Co-autor: LUÍS FERNANDO RIBAS CECCON - Advogado. Pós graduado em Direito Civil a e Processual Civil junto a Faculdade Damásio de Jesus.
De proêmio, enquanto a desconsideração da personalidade jurídica propriamente dita assevera as hipóteses em que se atente em responsabilizar pessoalmente, os sócios por atos praticados em nome da sociedade, é válido salientar que na desconsideração inversa, tem-se por objetivo atingir a pessoa jurídica, visando alcançar o patrimônio social para que ocorra a obtenção da restituição de bens pessoais do sócio, que foram fraudulentamente alienados para a sociedade em prejuízo de terceiros inocentes.
A finalidade precípua do instituto jurídico pátrio da desconsideração inversa da personalidade jurídica, consiste em possibilitar a busca do eventual retorno de todos os bens transferidos ilegitimamente pelo sócio, mediante má-fé de ordem explícita, para a sociedade com o objetivo de fraudar ou lesionar terceiros de boa-fé.
No caso, sub judice, a pessoa física devedora transfere seu patrimônio para a pessoa jurídica sobre a qual detém absoluto controle, e, desse modo, continua usufruindo dos seus bens, muito embora estes não sejam mais juridicamente de sua propriedade, mas sim da pessoa jurídica controlada.
Segundo o ilustre professor e doutrinador, Fábio Ulhôa Coelho, em seus empíricos estudos definiu a desconsideração da personalidade jurídica inversa da seguinte monta: “desconsideração inversa é o afastamento do princípio da autonomia patrimonial da pessoa jurídica para responsabilizar a sociedade por obrigação do sócio”.[i]
Destarte, na desconsideração inversa a responsabilidade ocorre no sentido diametralmente oposto, visto que, os bens da sociedade respondem por atos praticados por seus sócios.

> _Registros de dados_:
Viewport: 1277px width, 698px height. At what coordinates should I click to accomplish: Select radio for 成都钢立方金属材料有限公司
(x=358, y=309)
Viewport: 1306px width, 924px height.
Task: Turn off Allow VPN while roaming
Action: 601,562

> _ENUNCIADO DO PROBLEMA_: Dê seguimento ao texto sobre a desconsideração inversa da personalidade jurídica, a partir da última frase apresentada.

> _EXERCÍCIO RESOLVIDO_:
Outrossim, a desconsideração inversa da personalidade jurídica será aplicada sempre que for apurado a existência de um uso abusivo, simulado ou fraudulento da pessoa jurídica, prejudicando dessa forma, credores ou terceiros interessados na relação jurídica.
Diz-se ser inversa esta modalidade da desconsideração da personalidade jurídica, pois, como visto, ao invés de atacar-se o patrimônio do sócio por uma dívida da sociedade da qual ele faz parte, adentra-se judicialmente a esfera patrimonial da pessoa jurídica, por força de débitos pessoais dos sócios.
Para que efetive ordenadamente a desconsideração inversa da personalidade jurídica, o ordenamento jurídico pátrio impõe que seja observado a existência dos pressupostos essenciais para a aplicação desta modalidade sub judice, quais sejam, a caracterização do desvio de bens, a fraude, a má-fé ou o abuso de direito por parte dos sócios que se utilizam do escudo protetor da personalidade jurídica para transferir ou esconder bens, lesando assim os credores, ou ainda, em casos de separação judicial, onde lamentavelmente se ver por óbvio, muitas vezes ainda durante o processo judicial de separação, o esvaziamento do patrimônio do casal, em flagrante e reprovável tentativa de ludibriar a meação entre os cônjuges litigantes.
Portanto, os requisitos para utilização desta modalidade jurídica inversa, ora em análise, são os mesmos da desconsideração da personalidade jurídica ordinária elencados pelo Código Civil de 2002, em seu artigo 50: confusão patrimonial, má-fé, fraude e desvio de finalidade.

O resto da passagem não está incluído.